In these three years, I’ve mothered through some of the darkest nights of my life. I’ve redefined what it means to keep going. I’ve juggled a career, coparenting complexities, and the full weight of healing while parenting.. I’ve had to keep smiling through daycare drop-offs and work meetings when I was barely holding on. I’ve had days where the only thing I accomplished was keeping my child safe and loved—and that was enough.

In the past three years, I’ve had to rebuild a life that works for me and my child. I’ve been clinically depressed, overstimulated, and exhausted—but never absent. Even when I was unraveling, I was present. That’s something only mothers will understand: the art of holding it together while falling apart.
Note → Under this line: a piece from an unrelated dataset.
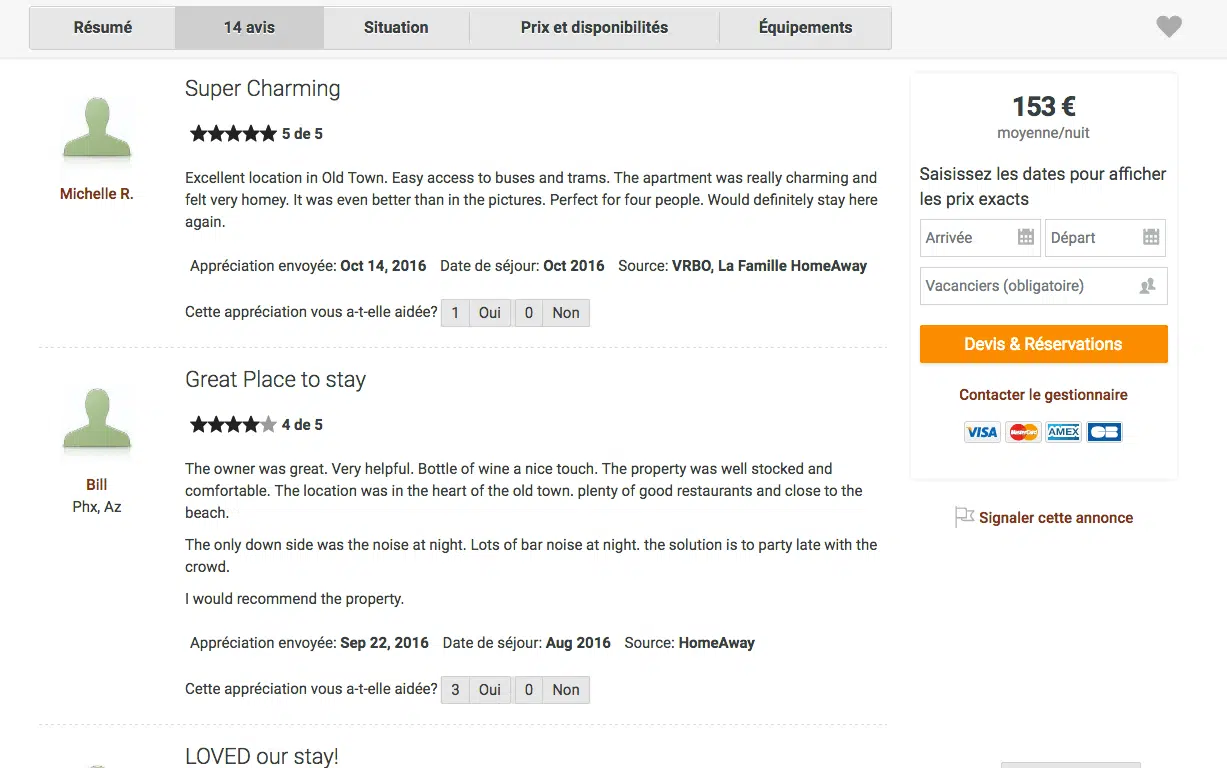Vote Non on Michelle R.'s review
Image resolution: width=1227 pixels, height=768 pixels.
(x=565, y=313)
I’ve also been supported by a small but steady village. Ironically, some of my greatest help at times came from my ex’s family, who remained rooted in Atlanta and rooted in love for my son. I’ve also leaned on friends, found moments of laughter in the chaos, and even experienced love again. I had a partner during these years—someone who offered connection, comfort and peace until we couldn’t give each other what we needed anymore.

I’m still figuring out work-life balance, and no, I haven’t mastered it. But I’ve learned how to take up space as more than just a mother. I’ve learned to ask for help, to forgive myself for not being perfect, and to prioritize my peace. Some days I crush it. Other days, we’re eating cereal for dinner and I’m wearing three-day-old sweats. But every day, my son knows he is loved. That’s my win.

This Mother's Day, I’m not chasing perfection. I’m honoring resilience. I’m celebrating the mom who had to mother herself while raising a child. I’m choosing softness where I once only allowed survival.

And to any mother reading this—especially the single ones, the tired ones, the grieving or growing ones—you are seen. You are enough. You are doing the damn thing, even when it doesn’t feel like it.

Happy Mother’s Day to us. We deserve more than flowers. We deserve rest, recognition, and radical self-love.